> _Entries from a dataset_:
____

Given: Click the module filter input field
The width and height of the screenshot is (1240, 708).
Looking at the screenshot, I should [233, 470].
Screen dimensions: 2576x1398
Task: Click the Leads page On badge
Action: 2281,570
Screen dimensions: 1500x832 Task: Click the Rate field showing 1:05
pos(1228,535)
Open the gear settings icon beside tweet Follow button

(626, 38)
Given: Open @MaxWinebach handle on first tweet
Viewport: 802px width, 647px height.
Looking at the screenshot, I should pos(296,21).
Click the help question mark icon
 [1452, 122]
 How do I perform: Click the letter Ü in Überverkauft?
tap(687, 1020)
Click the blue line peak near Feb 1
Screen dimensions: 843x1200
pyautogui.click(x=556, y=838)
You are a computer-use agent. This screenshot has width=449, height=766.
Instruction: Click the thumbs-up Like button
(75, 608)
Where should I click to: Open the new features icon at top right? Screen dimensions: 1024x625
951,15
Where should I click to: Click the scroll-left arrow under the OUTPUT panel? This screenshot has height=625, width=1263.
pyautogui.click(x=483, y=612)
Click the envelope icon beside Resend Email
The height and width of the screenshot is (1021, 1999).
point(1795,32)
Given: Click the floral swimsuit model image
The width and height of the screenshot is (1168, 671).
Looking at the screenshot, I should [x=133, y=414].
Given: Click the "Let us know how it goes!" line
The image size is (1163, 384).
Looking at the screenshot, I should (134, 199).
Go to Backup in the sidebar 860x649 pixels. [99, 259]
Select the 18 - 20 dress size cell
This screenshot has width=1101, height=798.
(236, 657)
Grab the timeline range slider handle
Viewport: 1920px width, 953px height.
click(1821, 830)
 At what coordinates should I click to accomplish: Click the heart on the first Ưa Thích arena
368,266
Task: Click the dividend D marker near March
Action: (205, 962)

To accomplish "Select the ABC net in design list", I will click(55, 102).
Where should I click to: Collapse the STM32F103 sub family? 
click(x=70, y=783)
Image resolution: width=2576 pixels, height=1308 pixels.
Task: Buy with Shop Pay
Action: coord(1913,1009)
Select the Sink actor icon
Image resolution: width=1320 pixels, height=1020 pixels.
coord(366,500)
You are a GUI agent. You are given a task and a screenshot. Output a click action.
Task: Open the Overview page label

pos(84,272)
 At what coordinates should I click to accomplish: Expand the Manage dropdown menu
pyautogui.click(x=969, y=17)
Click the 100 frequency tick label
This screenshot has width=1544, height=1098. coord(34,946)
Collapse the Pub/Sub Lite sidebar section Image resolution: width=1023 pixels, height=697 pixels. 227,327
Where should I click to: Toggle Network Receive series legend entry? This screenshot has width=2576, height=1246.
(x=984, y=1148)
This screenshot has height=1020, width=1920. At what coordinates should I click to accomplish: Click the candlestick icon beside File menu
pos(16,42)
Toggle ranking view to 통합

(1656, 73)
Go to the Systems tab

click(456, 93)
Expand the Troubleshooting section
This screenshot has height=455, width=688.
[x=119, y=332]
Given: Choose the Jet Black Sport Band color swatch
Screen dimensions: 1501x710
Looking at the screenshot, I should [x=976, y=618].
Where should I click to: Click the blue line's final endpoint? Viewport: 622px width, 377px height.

____

> _PROBLEM TO SOLVE_: Count the lines in the rows above that contain the string "Where", and reply with that number alone.

> _WRITTEN ANSWER_: 5